Texte –
○ ○ ○
Ce sont des photos qui pullulent sur Instagram et Facebook. On y voit de jeunes garçons torse nu poser avec une pancarte. Et sur cette pancarte est écrit : "Chers Facebook et Instagram, je suis un garçon. J'ai juste de longs cheveux. Arrêtez de supprimer mes photos !". Et oui, cela fait plusieurs semaines que ces réseaux sociaux jugent inadéquates les photographies de ces garçons à la poitrine découverte, considérées à tort comme des "topless" féminins. Des torses dénudés qui violeraient le règlement desdits sites. Alors que non.
L'indignation éclot avant tout des mères, surprise de voir les portraits de leurs fils interdits pour cause de poitrine non-couverte. Et surtout étonnées, bien sûr, de comprendre qu'Instagram "féminise" automatiquement leurs enfants... juste parce qu'ils ont les cheveux longs. Comme si cela devait être l'apanage des petites filles. Mais en vérité, cette situation est plus complexe qu'un simple quiproquo bien sexiste comme il faut.
C'est d'ailleurs ce qu'explique Tori, l'une de ces mères de famille, à Buzzfeed News. Les photos de son fils Parker, âgé de quatre ans, sont "dans le viseur" d'Instagram et Facebook depuis plus d'un an. Parker adore se balader torse nu sur les plages de Floride, et sa mère adore immortaliser ces instants. Mais l'algorithme d'Insta en est beaucoup moins fan. Après avoir mis en ligne quelques clichés, Tori a commencé à recevoir des avertissements. Plusieurs de ses photos ont été signalées. La raison ? Instagram et Facebook considèrent que son contenu est "sexuel" et offensant. Les avertissements se sont par la suite accumulé. Puis les interdictions de connexion (de plus en plus longues) ont suivi. Tori était tout simplement "bloquée". Et enfin s'est profilée la suppression de compte. Prévisible. Mais aberrante.
Aberrante, car ces photographies familiales ne sont en aucun cas "hors la loi". Comme le précise encore Buzzfeed, Instagram et Facebook interdisent dans leur règlement "les photos d'organes génitaux et d'enfants déshabillés au-dessus de l'âge du bambin", ainsi que "les mamelons féminins" (quel que soit l'âge). Or, rien de cela n'est visible dans le portfolio du jeune Parker. D'où la frustration de Tori, qui n'a pas hésité à contacter Instagram et Facebook. Sans surprise, leurs réponses se font encore attendre.
○ ○ ○
Données fournies –
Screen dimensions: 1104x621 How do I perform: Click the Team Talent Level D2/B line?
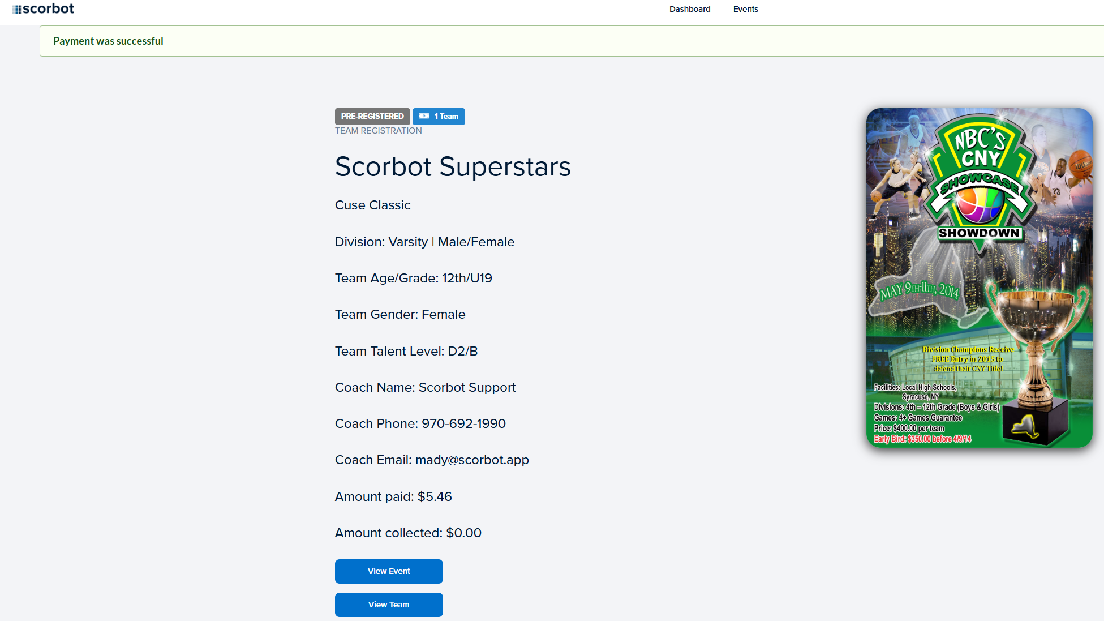click(406, 352)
○ ○ ○
Consigne donnée – Rédigez la suite de l'article sur les photos de garçons aux cheveux longs censurées par Instagram et Facebook, en reprenant juste après sa dernière phrase.

Réponse –
Instagram a tenté de fournir quelques explications à Buzzfeed : selon le réseau social, ces suppressions aléatoires visaient avant tout "à protéger les enfants". Pour des raisons de sécurité, développe la société, il est préférable de supprimer "certaines images montrant des enfants nus ou partiellement nus". Après tout, le compte de Tori était suivi par des milliers de followers : comment connaître les intentions de chacun de ces internautes anonymes ?
La protection des enfants et adolescents - de leurs données à leur image - demeure un véritable enjeu numérique (et parental). Difficile de jeter la pierre au réseau social lorsque ce dernier nous rappelle que, non, ce n'est pas très malin de flasher ses enfants et de relayer ses photos de famille pour aligner les likes. C'est d'ailleurs ce que nous explique Glamour dans une tribune intitulée : "Non, je ne publierai pas de photos de mon enfant sur les médias sociaux !".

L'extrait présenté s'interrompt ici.